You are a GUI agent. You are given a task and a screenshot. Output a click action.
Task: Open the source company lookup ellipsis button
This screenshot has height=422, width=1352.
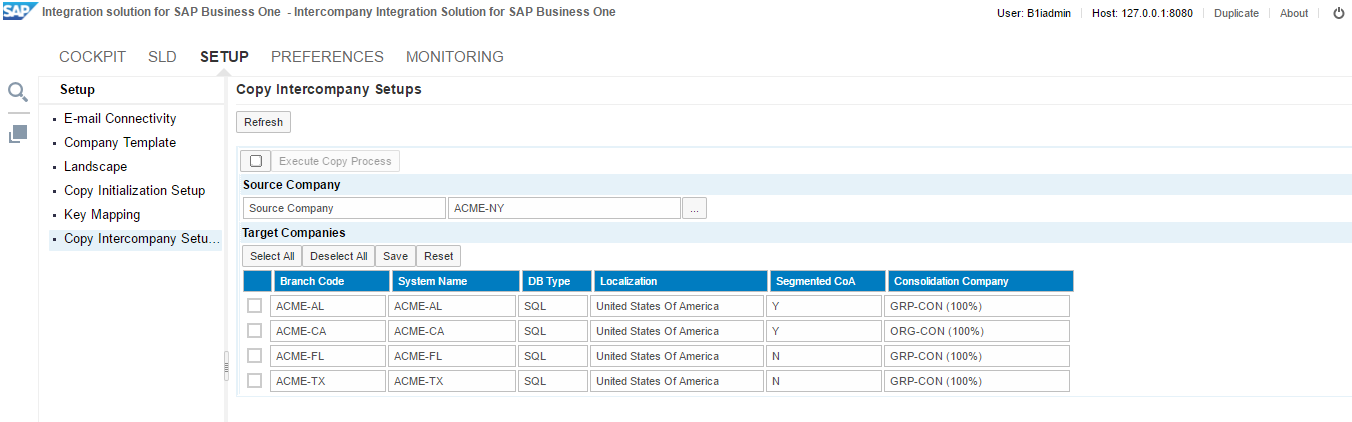695,208
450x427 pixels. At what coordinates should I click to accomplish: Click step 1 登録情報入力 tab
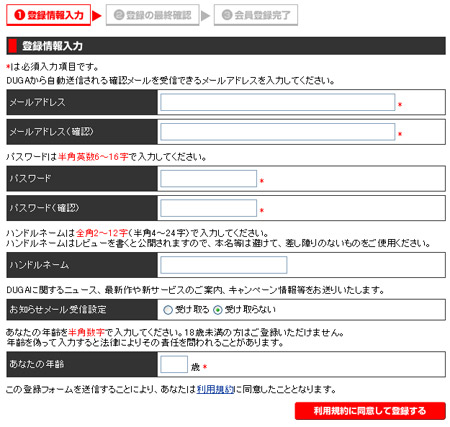49,15
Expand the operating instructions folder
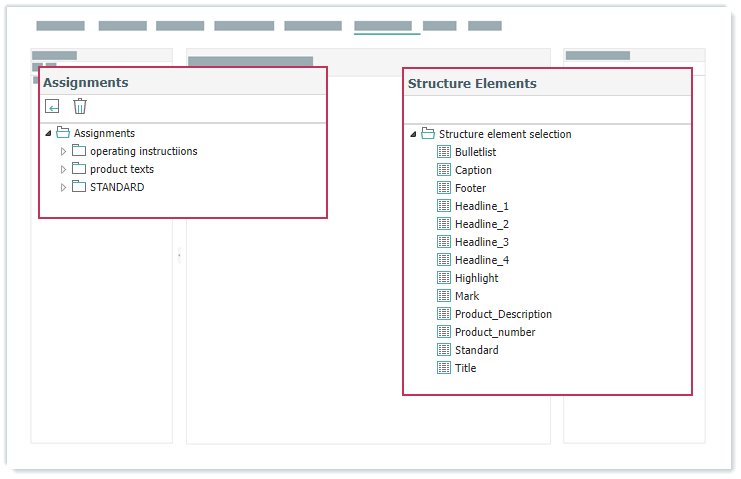 click(x=63, y=152)
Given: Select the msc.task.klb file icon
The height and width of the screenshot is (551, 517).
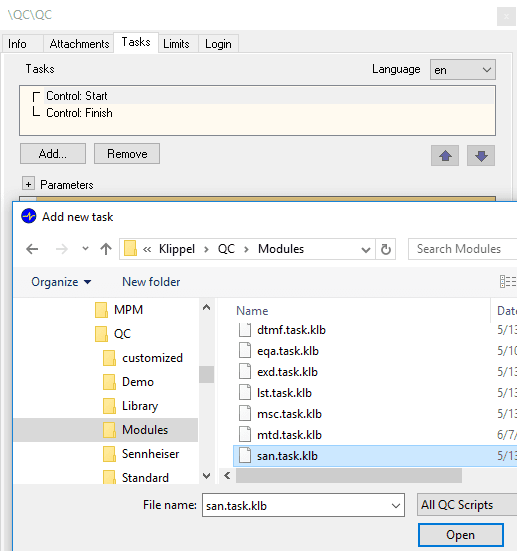Looking at the screenshot, I should click(245, 414).
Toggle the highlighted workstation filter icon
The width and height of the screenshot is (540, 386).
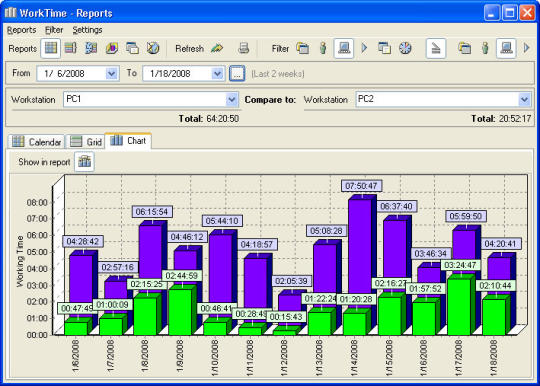coord(344,48)
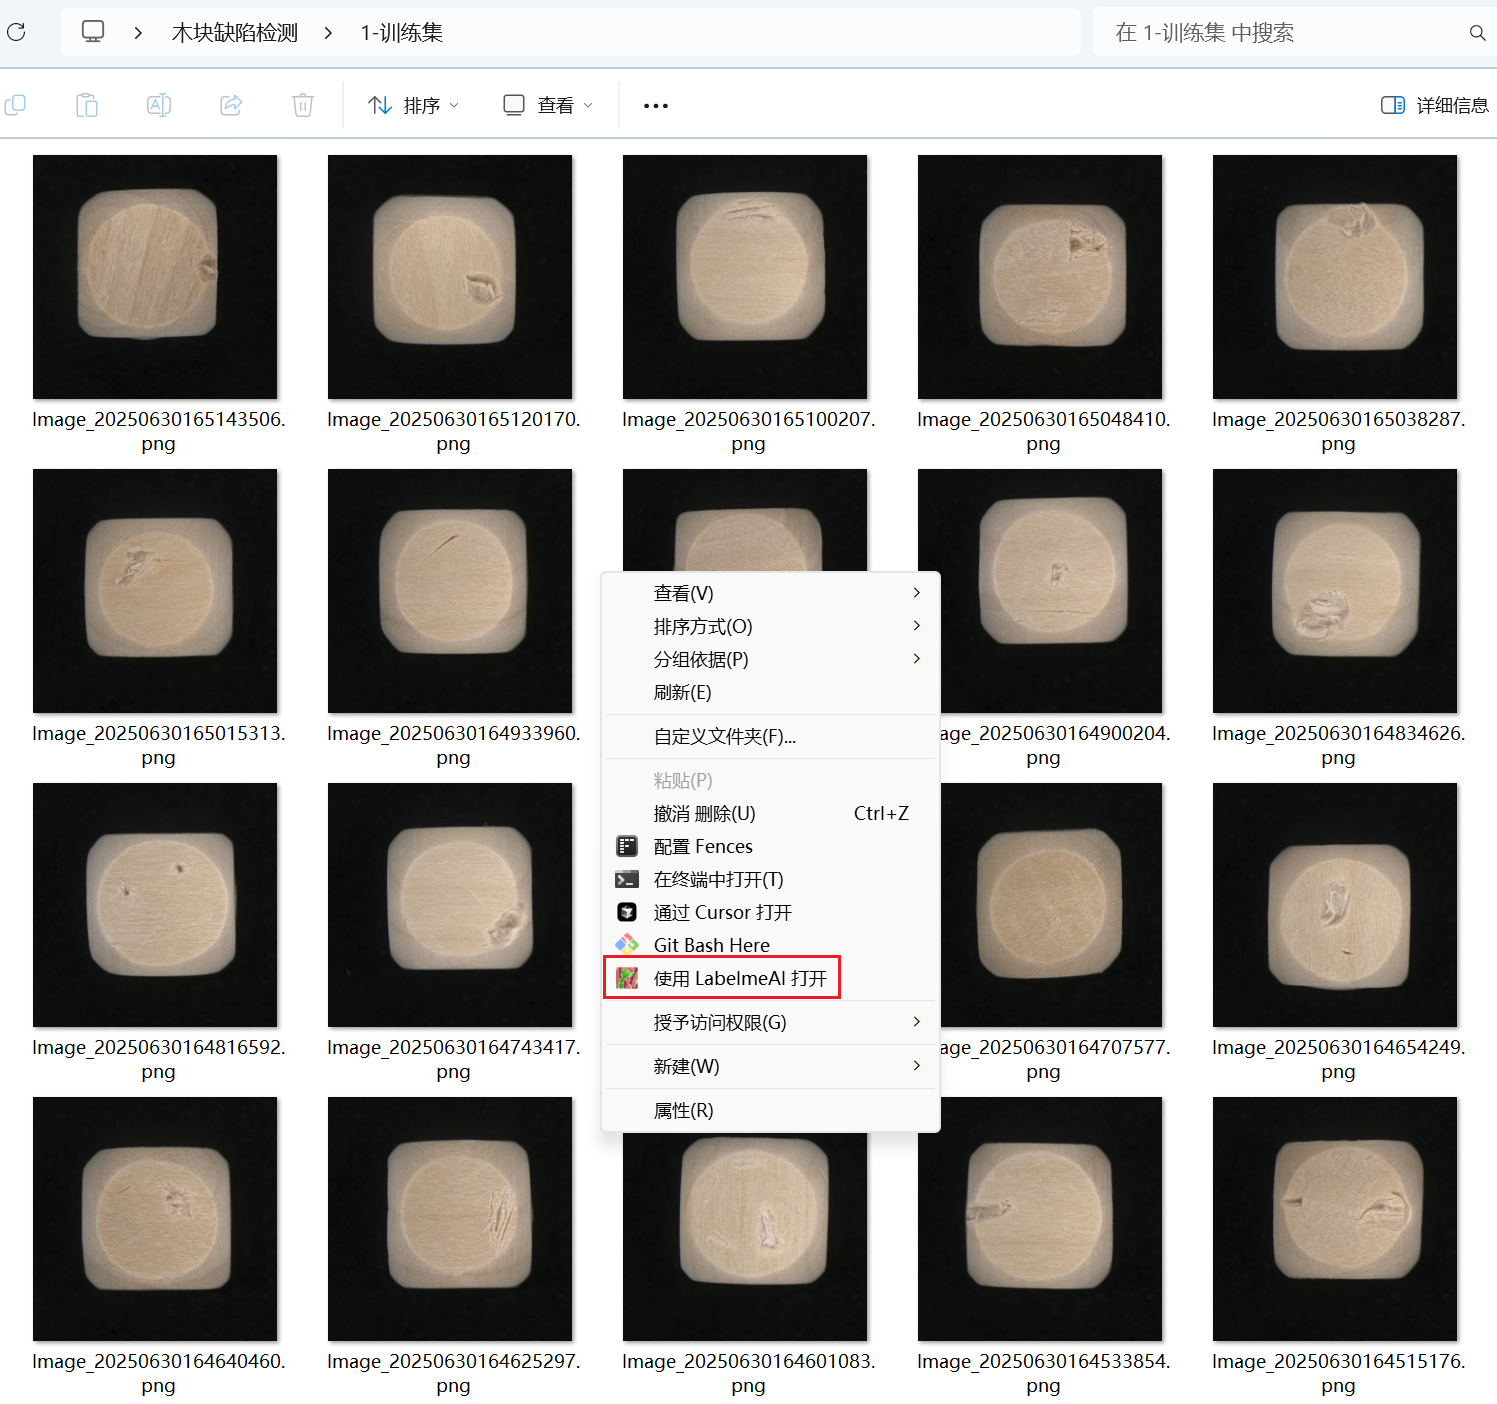The width and height of the screenshot is (1497, 1404).
Task: Choose Git Bash Here from context menu
Action: coord(711,945)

### Directions for this task
The word to look for is "icon"; copy out every line of the entries that holds it.

### Task solution
Given: Select the msc.task.klb file icon
Toggle the highlighted workstation filter icon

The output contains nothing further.